Even later lag Chantal in het koude water. Snuivend en proestend kwam ze weer boven.
‘Naarling!’ riep ze en hief haar vuist op naar Tom, die op de rand van het bassin stond te lachen.
Robin, Nathalie en Heidi, die iets voorzichtiger geworden was, nu Tom zich van Chantal ontdaan had, stonden om het bassin heen en lachten Chantal uit.
Omdat Tom Heidi ontdekt had en dus even niet op Chantal lette, besloot Chantal zich te wreken. Tom stond nog altijd aan de kant. Chantal trok aan zijn been en Tom duikelde ook het water in. Lachend verscheen zijn natte kop boven het water. ‘Heel goed gedaan, Chantal, mijn complimenten!’
‘Zeg, wat is dit voor een gespartel in het water?’ vroeg oom Ben bevreemd. ‘Hebben jullie niets beters te doen?!’
‘Ik bestudeer vreemde zeemonsters,’ legde Tom uit. ‘Hier heb ik er één.’
Hij viste een niet bepaald vereerde Chantal op uit het water en zette haar op de kant.
‘Moet jij niet naar school, Chantal?’ informeerde oom Ben. ‘Of heb je voor deze vertoning vrij gevraagd?’
Chantal schrok op en rende snel naar binnen om andere kleren aan te trekken.
Even later zagen de anderen, die nog na stonden te lachen bij het bassin, haar snel de oprijlaan affietsen.
‘Poor thing,’ zei Tom meewarig en besloot zijn natte kleding ook maar eens voor droge om te ruilen.
Na schooltijd ging Chantal even langs de kunsthandel van Marc. Ze had net een geschiedenisles achter de rug en dat deed haar aan de Felice herinneren. Wanneer kwam er nu eens een beetje schot in de zaak? Robin had nu wel zo mooi aangekondigd om die Felice even te rullen vinden en er een scriptie over te zullen maken, maar wat was er tot nu toe van terechtgekomen? Alleen de scherf had hij nog maar gevonden ...!
Chantal stond voor de etalage en zocht het groene, stenen beeldje. Het was er niet! Trouwens, ze vroeg zich af of Marc in de zaak stond. Toen zag ze pas het bordje op de deur: ‘Vandaag gesloten’.
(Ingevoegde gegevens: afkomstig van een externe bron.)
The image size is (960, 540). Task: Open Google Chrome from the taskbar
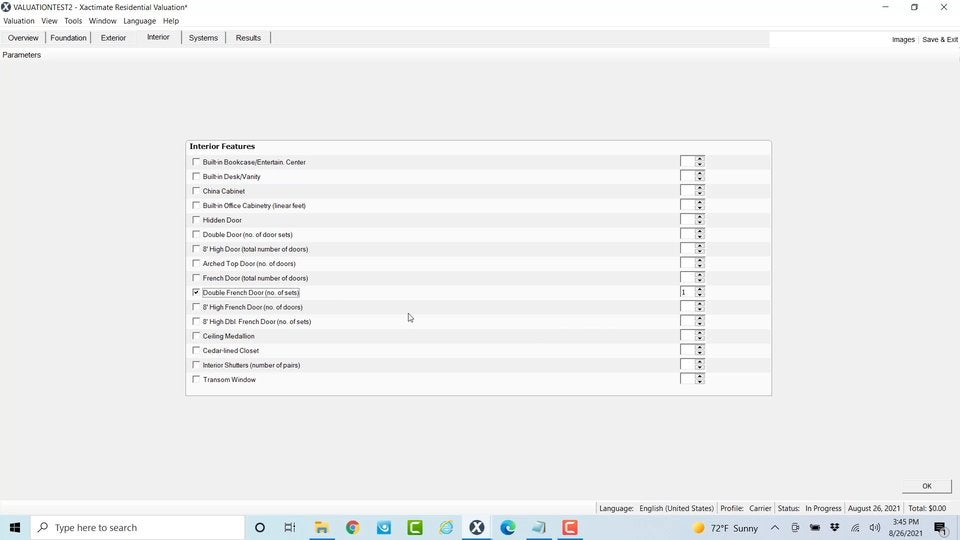[x=352, y=527]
Chantal fronste haar wenkbrauwen. Waarom was die winkel vandaag gesloten? Het was een gewone werkdag!
Nu, dit was dan weer eens een mislukte zaak rond het mysterie van de Felice!
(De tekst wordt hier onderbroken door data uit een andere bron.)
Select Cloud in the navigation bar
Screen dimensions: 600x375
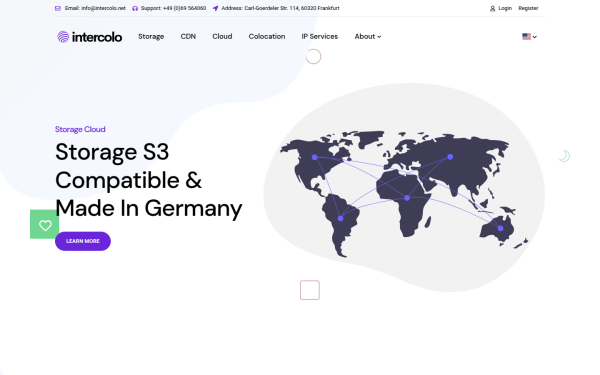pyautogui.click(x=222, y=36)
Tijdens het avondeten was Nathalie nog steeds afwezig.
‘Levert zo’n puzzeltocht nu zoveel moeilijkheden op?’ vroeg tante Denise zich af.
‘Voor Nathalie natuurlijk wel,’ antwoordde Heidi. ‘Ik denk niet dat ze voor het donker terug is.’
‘Houd je lugubere voorspellingen voor je,’ zei tante Denise bits. ‘Ik hoop maar dat ze snel terugkomt.’
Robin zag het bezorgde gezicht van zijn moeder. ‘Ik ga haar om negen uur wel zoeken,’ bood hij aan. ‘Het was inderdaad een vrij moeilijk parcours. Ze zal zo wel thuiskomen; ze kan niet ver zijn.’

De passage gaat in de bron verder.